Stads- en bouwhubs zijn in feite verzamelpunten aan de rand van de stad, waar allerlei goederen voor onder meer de bouw, horeca en detailhandel en kunnen worden gebundeld. Vanuit deze hubs worden ze vervolgens via de weg, of steeds vaker via het water, naar de binnenstad vervoerd. Deze ‘crossdockfunctie’ wordt snel populairder, nu klimaatdoelstellingen en verkeersdrukte gemeenten dwingen om de stadslogistiek zo slim mogelijk in te richten.
Uiteindelijk doel is om via de stadshubs emissievrije logistiek binnen de stadsgrenzen mogelijk te maken. Dat is nodig, omdat voertuigen met verbrandingsmotor vanaf 2030 niet meer welkom zijn in het centrum van Amsterdam, staat in het Actieplan Schone Lucht van de gemeente. Leveranciers maken vanuit de hub gebruik van gedeelde voertuigen, wat de druk op de stad vermindert.

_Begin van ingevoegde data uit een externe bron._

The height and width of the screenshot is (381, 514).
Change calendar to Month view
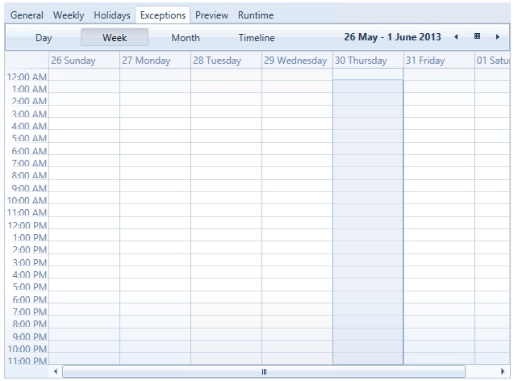pyautogui.click(x=186, y=38)
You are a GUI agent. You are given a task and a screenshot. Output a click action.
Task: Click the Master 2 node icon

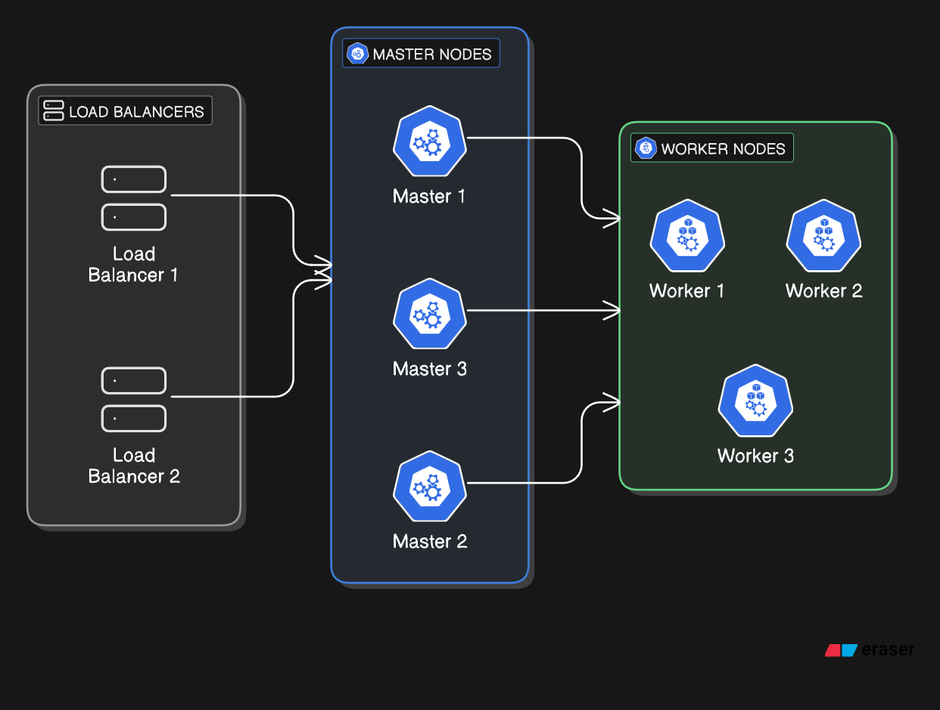[x=429, y=487]
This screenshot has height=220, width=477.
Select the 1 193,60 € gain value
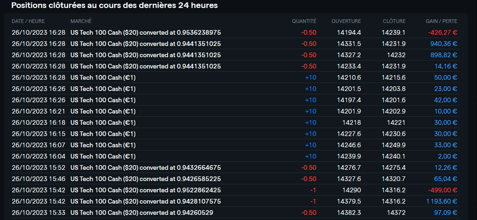(441, 201)
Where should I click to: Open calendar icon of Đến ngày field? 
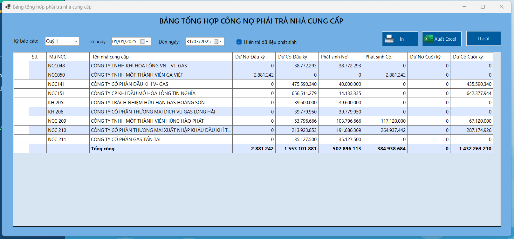(216, 42)
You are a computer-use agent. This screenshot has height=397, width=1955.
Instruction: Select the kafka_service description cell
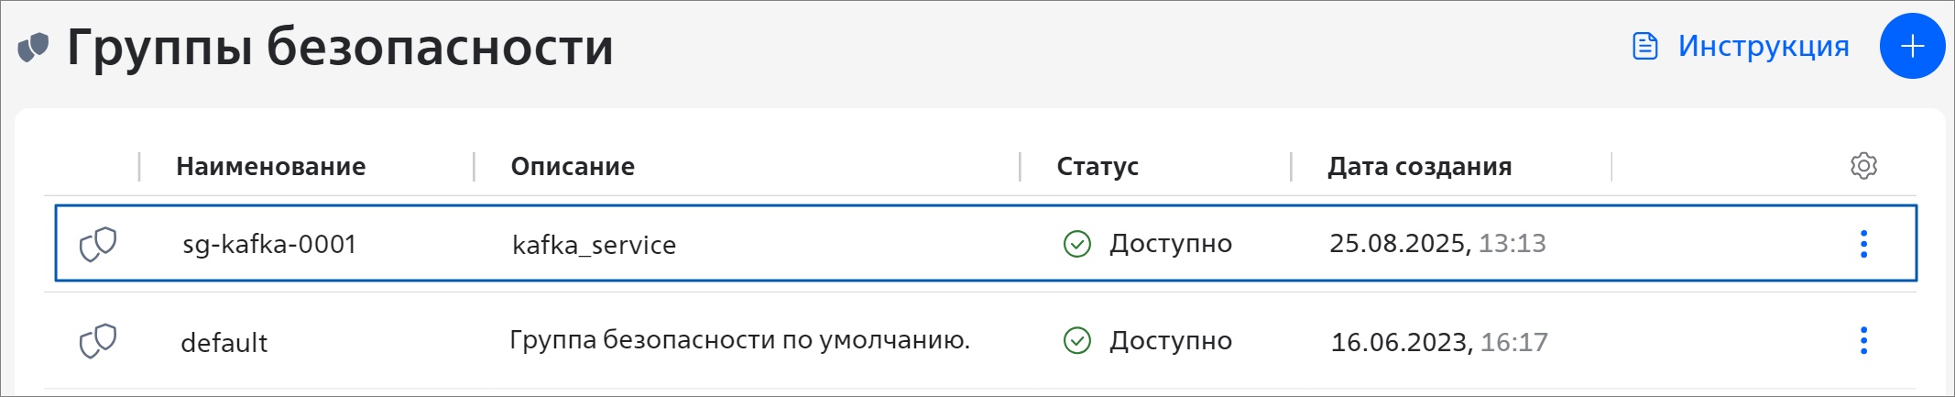click(594, 245)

Het belang van logistieke stadshubs zal de komende jaren toenemen. Per 2050 verdrievoudigt het wereldwijde goederenvervoer. Een grootschalige logistieke hub aan de rand van de stad is een handige oplossing voor het op bestemming krijgen van de grote stroom goederen.
Niet nieuw
Het concept van de stedelijke logistieke hubs is overigens niet nieuw. Ruim twintig jaar geleden werd het concept al onder de loep genomen. Overheden besteedden al veel geld aan de realisatie van deze hubs. Maar nieuw is wel de ambitie om het stadsvervoer zo duurzaam mogelijk te maken. Dat kan alleen door een goede samenwerking tussen gemeente en het bedrijfsleven. Misschien dat juist de coronacrisis ruimte schep voor een nieuwe logistieke lente?